Google’s Threat Intelligence Group (GTIG) has revealed new details about the Russian-linked hacking group known as COLDRIVER, uncovering three newly developed malware families that reflect the group’s increasing cyber activity since May 2025.
According to GTIG’s research, COLDRIVER has significantly expanded its malware arsenal just days after its previously known malware, LOSTKEYS, was publicly exposed. The quick adaptation suggests an accelerated operational pace from the threat group.

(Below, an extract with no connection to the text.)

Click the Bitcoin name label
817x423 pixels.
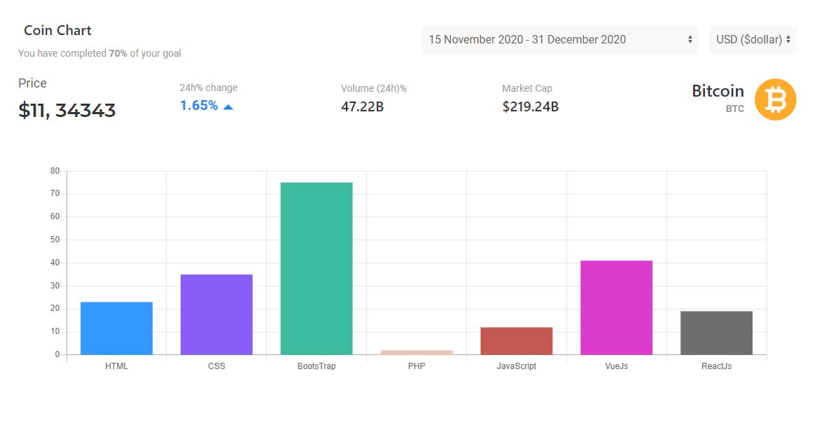718,91
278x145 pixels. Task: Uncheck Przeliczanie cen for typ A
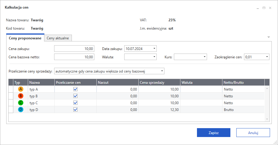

Although it remains unclear how long the development of these malware variants has been underway, Google confirmed that no new LOSTKEYS activity has been detected since its disclosure.
The newly identified malware families are named NOROBOT, YESROBOT, and MAYBEROBOT — collectively referred to as the “ROBOT” family. GTIG researcher Wesley Shields described them as “a collection of interconnected malware families linked through a unified delivery chain.”
Unlike COLDRIVER’s traditional approach, which typically focuses on stealing credentials from NGO officials, policy advisors, and dissidents, these latest attacks employ ClickFix-style social engineering lures. Victims are tricked into executing malicious PowerShell commands disguised as CAPTCHA verification prompts.
Earlier attack campaigns in January, March, and April 2025 led to the deployment of the information-stealing malware LOSTKEYS. However, later campaigns evolved into the ROBOT family. Independent cybersecurity researchers at Zscaler ThreatLabz have also tracked NOROBOT as BAITSWITCH and MAYBEROBOT as SIMPLEFIX.
Attack Chain Overview
The infection chain begins with an HTML-based ClickFix lure called COLDCOPY, which drops a DLL file (NOROBOT). This file is then executed using rundll32.exe, launching the next-stage payload.
Initial attack versions delivered a Python-based backdoor (YESROBOT), which was later replaced with a PowerShell implant (MAYBEROBOT).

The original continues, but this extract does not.